自分を知っている可能性のある人物だと気付いたが、特に天ヶ瀬修司と知られたところで問題ないと思い気にしないことにした。
「すみません。この子人見知りで、それで何か?」
図書委員の子が慌てている中、一緒にいた女の子のほうが聞いてきた。
少し申し訳ないと思うが、図書委員の子と比べると、堂々としておりハキハキした声は聞き取りやすかった。
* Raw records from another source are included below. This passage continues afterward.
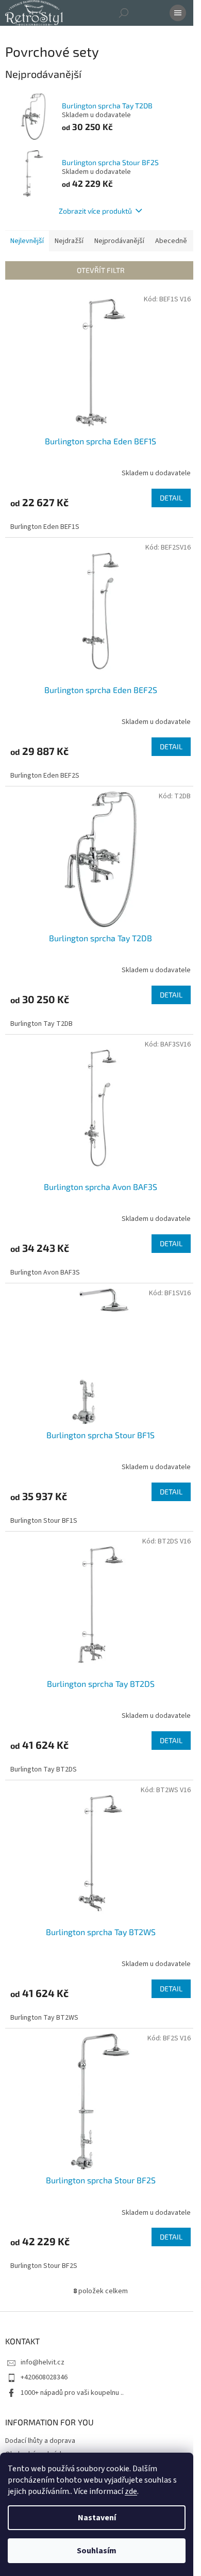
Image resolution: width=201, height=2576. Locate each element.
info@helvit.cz (42, 2362)
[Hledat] (123, 13)
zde (131, 2491)
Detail (171, 497)
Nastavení (97, 2517)
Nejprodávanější (119, 241)
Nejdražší (69, 241)
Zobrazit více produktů (95, 210)
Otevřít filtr (101, 270)
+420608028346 (44, 2377)
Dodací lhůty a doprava (40, 2441)
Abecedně (171, 241)
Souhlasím (96, 2550)
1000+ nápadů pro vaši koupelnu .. (72, 2393)
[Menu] (177, 13)
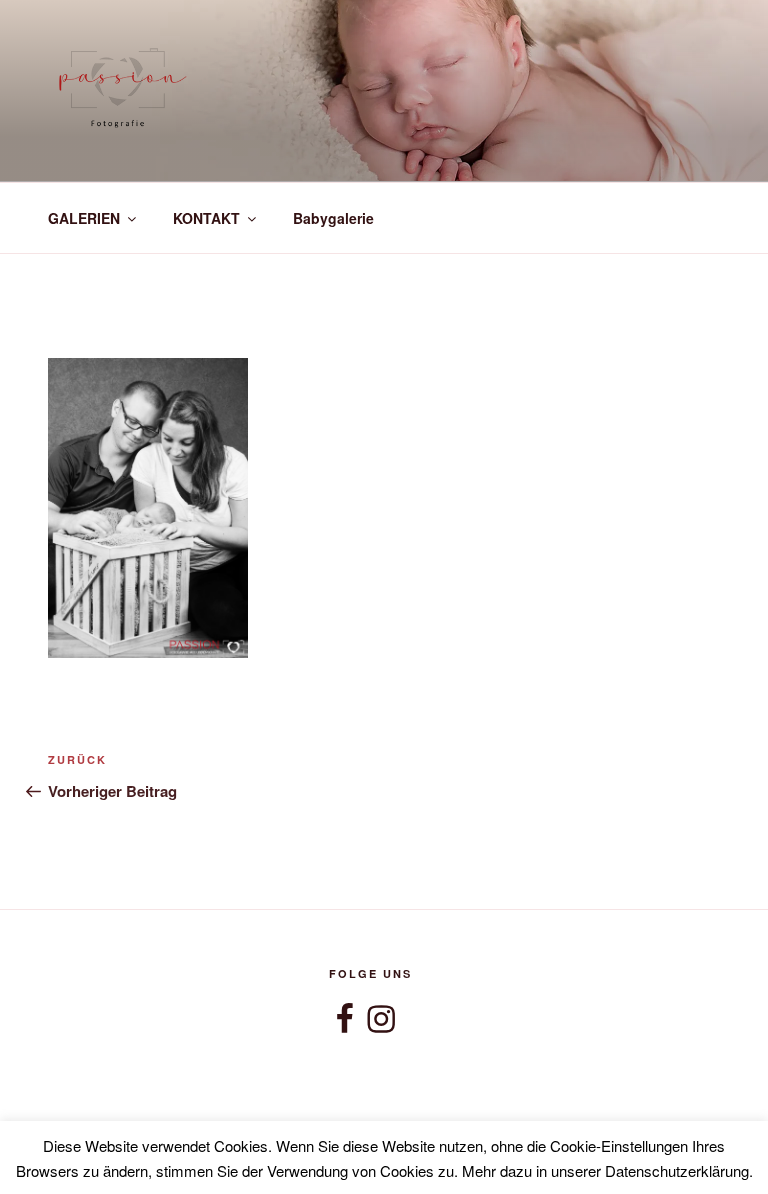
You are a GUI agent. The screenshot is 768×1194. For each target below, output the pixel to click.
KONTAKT (206, 218)
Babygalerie (333, 218)
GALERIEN (84, 218)
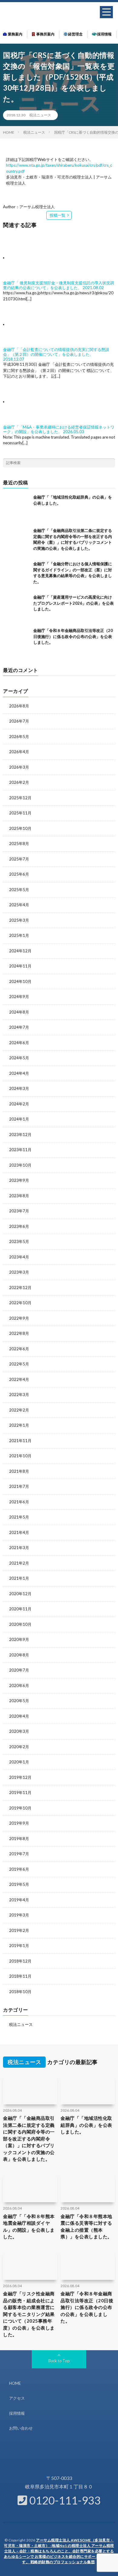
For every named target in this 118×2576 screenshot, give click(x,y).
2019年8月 (19, 1838)
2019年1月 (19, 1945)
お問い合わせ (21, 2428)
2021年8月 (19, 1471)
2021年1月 (19, 1578)
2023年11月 (20, 1149)
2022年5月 (19, 1364)
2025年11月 (20, 812)
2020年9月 (19, 1639)
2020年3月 (19, 1731)
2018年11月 (20, 1976)
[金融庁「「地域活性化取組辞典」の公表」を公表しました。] (16, 508)
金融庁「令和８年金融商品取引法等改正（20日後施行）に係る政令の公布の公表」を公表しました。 (73, 636)
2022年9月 (19, 1318)
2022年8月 (19, 1333)
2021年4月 (19, 1532)
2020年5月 (19, 1700)
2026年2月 (19, 782)
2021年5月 (19, 1517)
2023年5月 (19, 1241)
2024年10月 (20, 981)
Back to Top (59, 2360)
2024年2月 (19, 1103)
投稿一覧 (57, 215)
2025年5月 (19, 889)
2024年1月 (19, 1119)
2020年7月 (19, 1670)
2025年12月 (20, 797)
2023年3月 (19, 1272)
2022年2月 (19, 1410)
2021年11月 (20, 1440)
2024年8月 (19, 1012)
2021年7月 (19, 1486)
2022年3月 (19, 1394)
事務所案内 (44, 34)
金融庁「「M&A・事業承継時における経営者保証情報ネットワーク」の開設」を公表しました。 (58, 429)
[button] (106, 12)
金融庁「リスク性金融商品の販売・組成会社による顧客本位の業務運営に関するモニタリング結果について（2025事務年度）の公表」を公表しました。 (29, 2314)
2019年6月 (19, 1869)
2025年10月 (20, 828)
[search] (110, 462)
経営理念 (75, 34)
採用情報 (104, 34)
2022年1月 (19, 1425)
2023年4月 (19, 1257)
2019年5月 (19, 1884)
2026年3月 (19, 767)
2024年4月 (19, 1073)
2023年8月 (19, 1195)
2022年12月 (20, 1287)
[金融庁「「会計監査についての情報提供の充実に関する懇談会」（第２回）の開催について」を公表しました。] (31, 324)
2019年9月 (19, 1823)
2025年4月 (19, 904)
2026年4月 (19, 751)
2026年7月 (19, 721)
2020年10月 (20, 1624)
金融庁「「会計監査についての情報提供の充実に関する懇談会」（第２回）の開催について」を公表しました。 (56, 352)
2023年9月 (19, 1180)
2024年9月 (19, 996)
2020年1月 (19, 1761)
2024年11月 (20, 966)
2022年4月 (19, 1379)
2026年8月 (19, 705)
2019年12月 (20, 1777)
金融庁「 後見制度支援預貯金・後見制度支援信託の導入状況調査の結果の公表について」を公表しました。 (58, 285)
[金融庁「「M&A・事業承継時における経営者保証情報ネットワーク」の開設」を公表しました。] (31, 401)
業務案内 (14, 34)
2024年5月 (19, 1057)
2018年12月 (20, 1961)
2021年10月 (20, 1455)
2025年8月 (19, 843)
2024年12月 (20, 950)
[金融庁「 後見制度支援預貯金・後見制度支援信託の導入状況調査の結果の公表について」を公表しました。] (31, 257)
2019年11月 (20, 1792)
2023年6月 (19, 1226)
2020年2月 (19, 1746)
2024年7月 (19, 1027)
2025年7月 (19, 859)
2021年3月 (19, 1547)
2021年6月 (19, 1501)
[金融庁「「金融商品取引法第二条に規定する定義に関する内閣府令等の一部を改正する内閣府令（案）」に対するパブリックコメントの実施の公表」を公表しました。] (16, 541)
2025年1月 (19, 935)
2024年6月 (19, 1042)
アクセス (17, 2398)
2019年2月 (19, 1930)
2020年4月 (19, 1716)
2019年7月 (19, 1853)
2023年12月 (20, 1134)
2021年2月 (19, 1563)
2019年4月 (19, 1899)
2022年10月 (20, 1302)
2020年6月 (19, 1685)
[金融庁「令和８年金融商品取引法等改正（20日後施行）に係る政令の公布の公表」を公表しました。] (16, 641)
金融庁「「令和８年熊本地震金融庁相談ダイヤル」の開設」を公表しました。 (29, 2226)
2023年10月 (20, 1165)
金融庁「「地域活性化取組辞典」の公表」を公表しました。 (86, 2124)
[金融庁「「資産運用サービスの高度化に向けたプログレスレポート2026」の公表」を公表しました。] (16, 608)
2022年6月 (19, 1348)
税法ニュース (40, 115)
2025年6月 (19, 874)
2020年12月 (20, 1593)
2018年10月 (20, 1991)
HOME (15, 2383)
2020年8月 (19, 1654)
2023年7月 (19, 1210)
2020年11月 (20, 1608)
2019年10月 (20, 1808)
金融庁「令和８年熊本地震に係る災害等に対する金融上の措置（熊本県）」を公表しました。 (86, 2226)
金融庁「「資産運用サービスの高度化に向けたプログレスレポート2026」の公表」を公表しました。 (73, 603)
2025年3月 (19, 920)
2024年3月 (19, 1088)
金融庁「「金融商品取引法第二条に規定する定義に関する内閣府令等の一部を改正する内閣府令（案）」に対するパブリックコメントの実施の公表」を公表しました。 (29, 2138)
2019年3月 (19, 1915)
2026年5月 (19, 736)
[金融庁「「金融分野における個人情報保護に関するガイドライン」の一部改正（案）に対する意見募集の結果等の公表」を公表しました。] (16, 574)
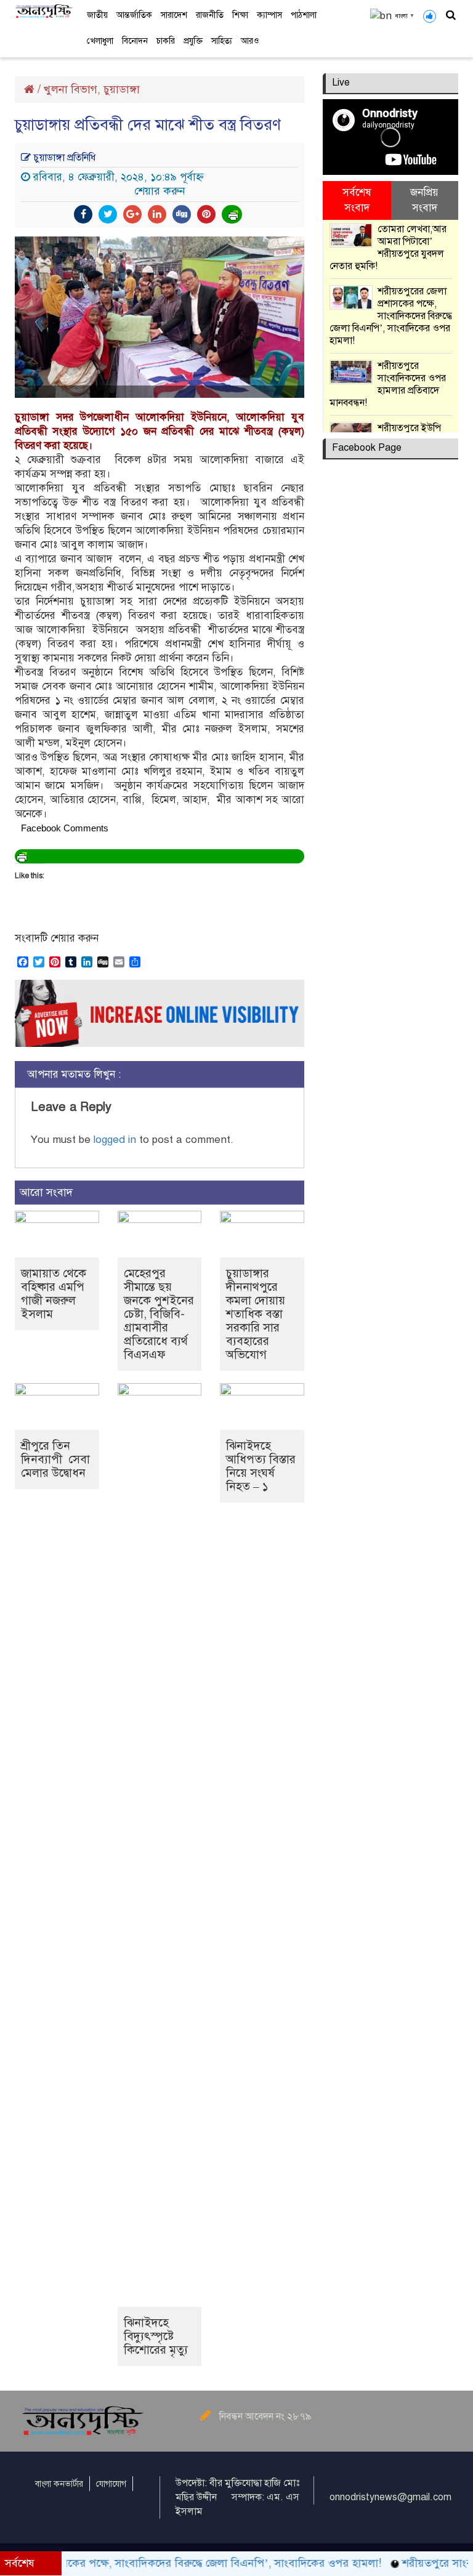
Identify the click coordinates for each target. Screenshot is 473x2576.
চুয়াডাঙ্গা (121, 89)
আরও (250, 41)
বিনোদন (135, 41)
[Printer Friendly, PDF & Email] (233, 214)
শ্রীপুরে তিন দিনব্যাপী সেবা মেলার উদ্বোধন (55, 1459)
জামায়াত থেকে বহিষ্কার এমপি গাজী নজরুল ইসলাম (53, 1293)
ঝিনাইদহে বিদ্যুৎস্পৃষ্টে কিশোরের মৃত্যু (156, 2336)
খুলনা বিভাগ (70, 89)
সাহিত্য (221, 41)
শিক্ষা (240, 15)
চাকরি (165, 41)
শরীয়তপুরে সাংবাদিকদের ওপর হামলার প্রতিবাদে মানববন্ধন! (387, 384)
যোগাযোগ (111, 2484)
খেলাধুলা (100, 41)
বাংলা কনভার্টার (59, 2484)
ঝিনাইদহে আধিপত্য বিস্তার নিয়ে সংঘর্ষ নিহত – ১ (261, 1466)
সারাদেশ (174, 15)
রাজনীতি (210, 15)
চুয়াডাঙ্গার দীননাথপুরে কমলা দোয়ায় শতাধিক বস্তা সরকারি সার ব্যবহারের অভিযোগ (255, 1314)
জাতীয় (97, 15)
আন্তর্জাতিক (134, 15)
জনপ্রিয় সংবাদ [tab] (424, 200)
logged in (115, 1139)
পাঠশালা (304, 15)
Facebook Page (367, 448)
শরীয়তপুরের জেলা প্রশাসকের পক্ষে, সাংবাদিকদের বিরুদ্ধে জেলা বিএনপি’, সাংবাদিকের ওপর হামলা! (390, 316)
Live (341, 82)
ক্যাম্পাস (269, 15)
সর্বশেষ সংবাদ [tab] (356, 200)
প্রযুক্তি (193, 41)
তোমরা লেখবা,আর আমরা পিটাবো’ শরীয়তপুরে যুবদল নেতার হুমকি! (388, 247)
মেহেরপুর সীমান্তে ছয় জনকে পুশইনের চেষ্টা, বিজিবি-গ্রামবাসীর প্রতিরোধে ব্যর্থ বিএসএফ (159, 1314)
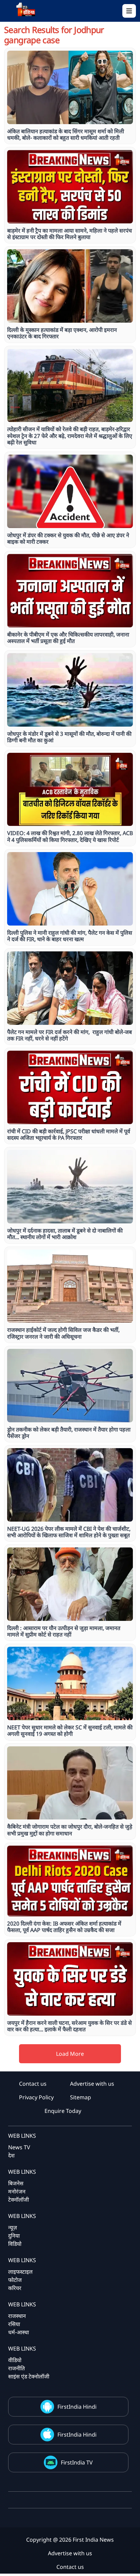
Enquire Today (63, 2111)
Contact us (33, 2083)
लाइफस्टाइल (20, 2271)
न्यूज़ (12, 2227)
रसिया (14, 2324)
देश (11, 2155)
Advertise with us (92, 2083)
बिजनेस (15, 2183)
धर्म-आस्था (18, 2332)
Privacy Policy (36, 2097)
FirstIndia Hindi (77, 2406)
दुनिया (14, 2235)
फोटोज (15, 2280)
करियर (14, 2288)
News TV (19, 2147)
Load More (70, 2053)
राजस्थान (17, 2316)
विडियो (14, 2244)
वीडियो (14, 2360)
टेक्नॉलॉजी (18, 2199)
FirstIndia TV (77, 2462)
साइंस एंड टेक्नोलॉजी (28, 2376)
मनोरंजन (16, 2191)
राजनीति (16, 2368)
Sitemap (80, 2097)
「あ、落としたものがお好み焼きとたこ焼きだったようなので、よかったらこれを」
俺はビニール袋からたこ焼きとお好み焼きのパックを一つずつ取り出して、ハキハキした女の子に渡した。
「えっ、もらっていいんですか?」
「なんかサービスしてもらったものなんで、お金とかも気にせずもらってください。連れもこんなに食べれないと言っているので」
そう言って軽く和奏を見れば、頷いて同意してくれた。
「……あれ?」
女の子がそう言ったと同時に、和奏はすぐさま俺の背中に隠れた。
「連れが何か?」
「あっ、いえ! なんでもないです! それじゃあ、ありがたく頂きます!」
「あっ、ああありがとうございましゅ!」
「……ありがとうございます」
女の子がお礼を言うと、男と図書委員の子もお礼を言ってくれた。
「気にしないでください。それじゃ」
そう言って、俺達は三人の横を通り過ぎて歩いて行く。
「えっ……これ、うそ。あっ、あの!」
女の子は何か呟いた後、振り返って少し歩き進んでいた俺達を引き止めた。
俺達も振り返ると、女の子は何故か焦ったような表情をしていた。
「あの、えっと……いえ、本当にありがとうございます!」
何かを言い淀んだ後、何もなかったように今一度お礼を言ってくれる。
それに俺達は頭を下げるだけで、それ以上何も言わずその場を離れた。